• [Exercise details]: In which lines of the data does the string "agent" appear? Copy every one.

(Dataset entries)
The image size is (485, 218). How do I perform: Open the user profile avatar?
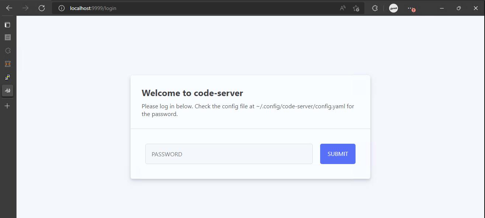(x=394, y=8)
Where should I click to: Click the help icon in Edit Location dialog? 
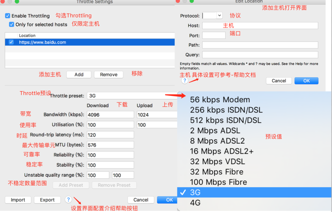point(184,80)
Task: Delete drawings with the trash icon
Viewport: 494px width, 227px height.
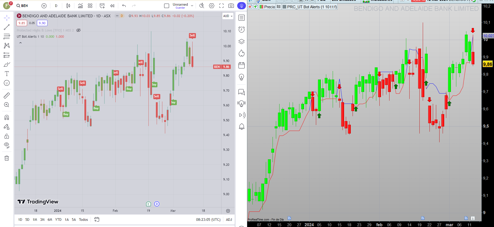Action: (7, 158)
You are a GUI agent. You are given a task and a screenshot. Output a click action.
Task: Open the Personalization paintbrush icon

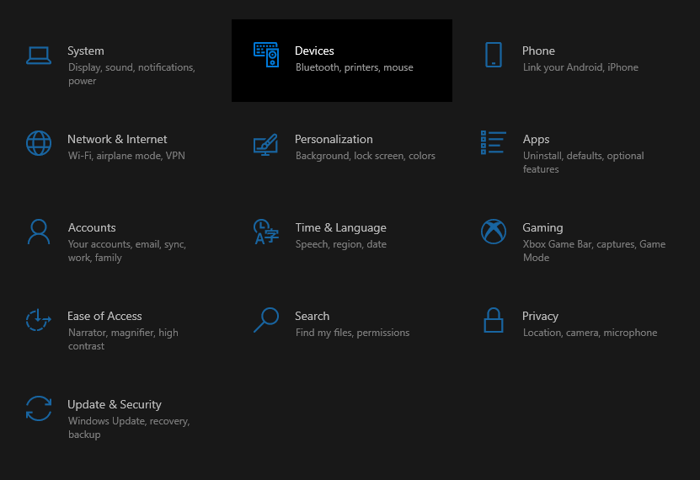point(266,145)
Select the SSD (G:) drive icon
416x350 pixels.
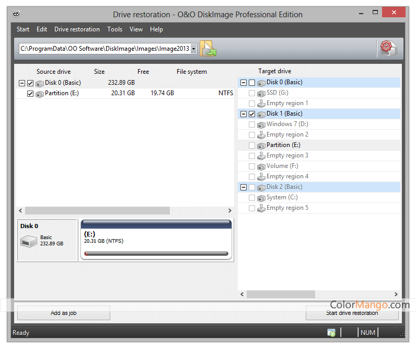(x=261, y=93)
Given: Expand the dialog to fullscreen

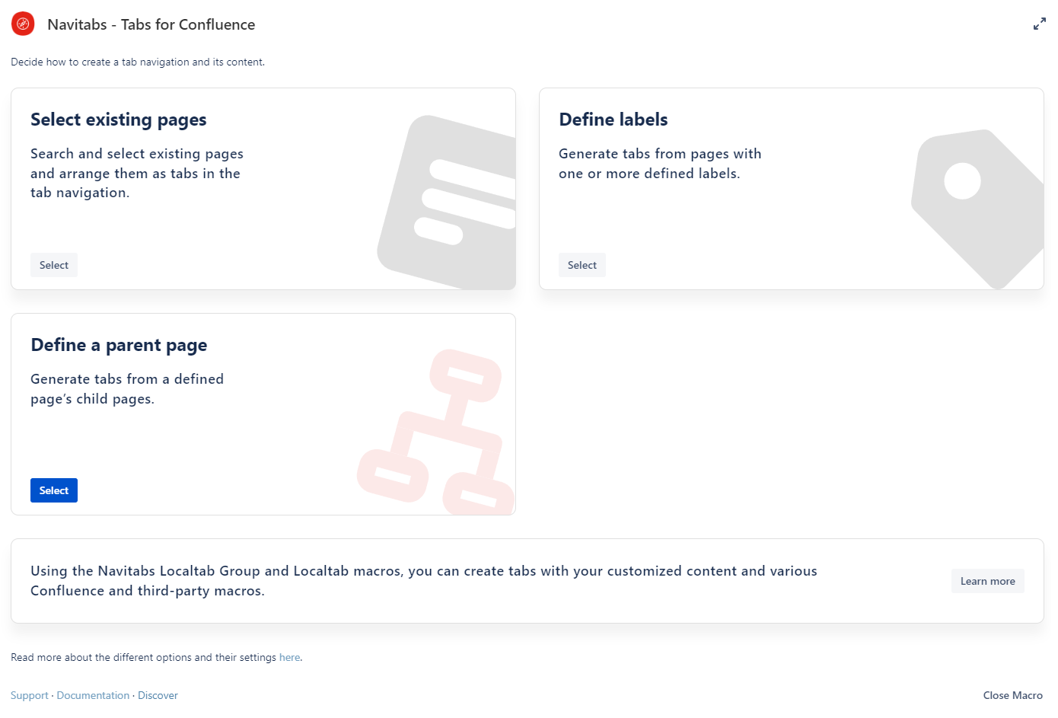Looking at the screenshot, I should 1039,24.
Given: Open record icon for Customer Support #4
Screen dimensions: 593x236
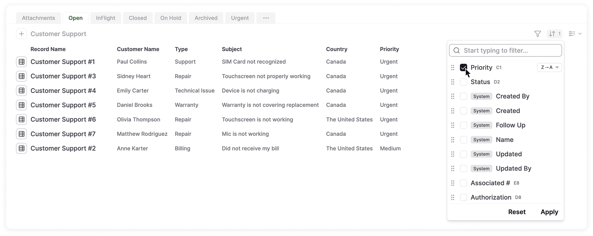Looking at the screenshot, I should (21, 91).
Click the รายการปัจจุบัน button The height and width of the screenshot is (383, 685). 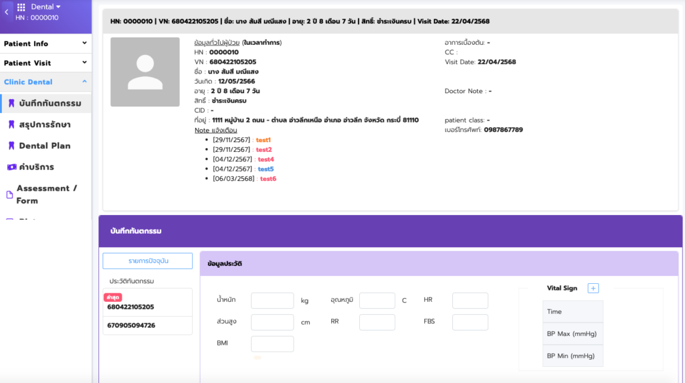click(147, 260)
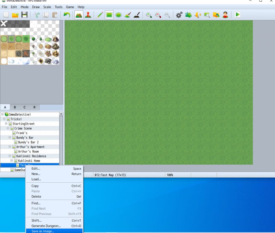The image size is (275, 233).
Task: Collapse the Kuklinski Residence tree node
Action: tap(9, 156)
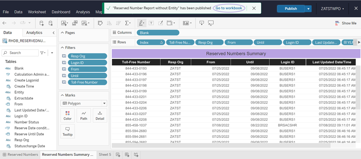
Task: Click the Presentation Mode icon
Action: pos(211,23)
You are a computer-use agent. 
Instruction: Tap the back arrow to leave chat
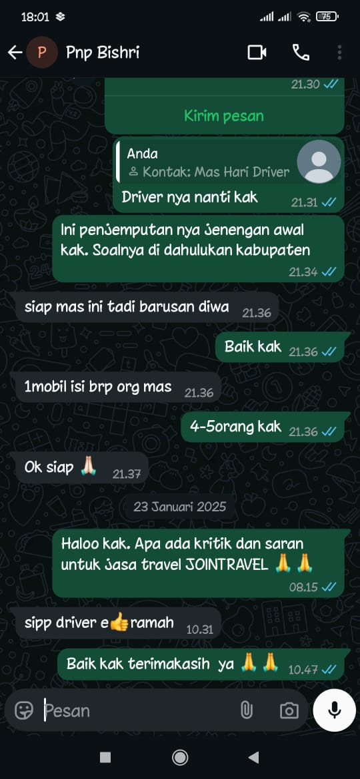tap(15, 52)
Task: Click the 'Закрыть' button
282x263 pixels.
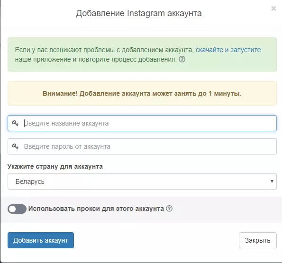Action: pyautogui.click(x=258, y=240)
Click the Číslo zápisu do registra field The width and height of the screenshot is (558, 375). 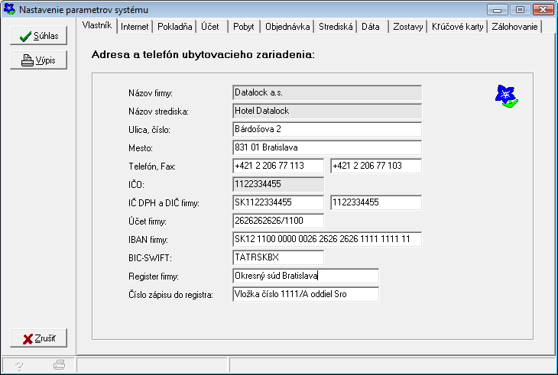[305, 294]
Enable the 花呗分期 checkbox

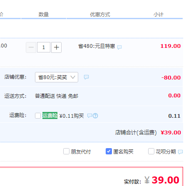pyautogui.click(x=151, y=151)
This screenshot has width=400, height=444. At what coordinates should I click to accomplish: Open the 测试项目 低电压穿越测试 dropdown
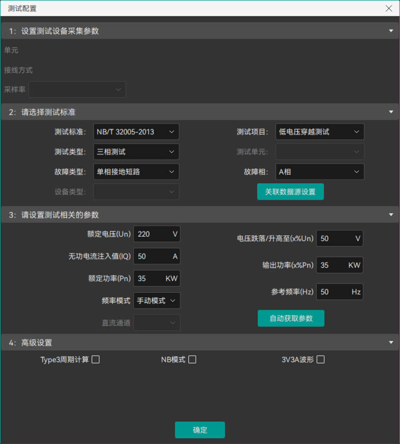(320, 132)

• [Written response]:
You are a GUI agent. You are given a task and a screenshot. Output a click action.
You are a computer-use agent. 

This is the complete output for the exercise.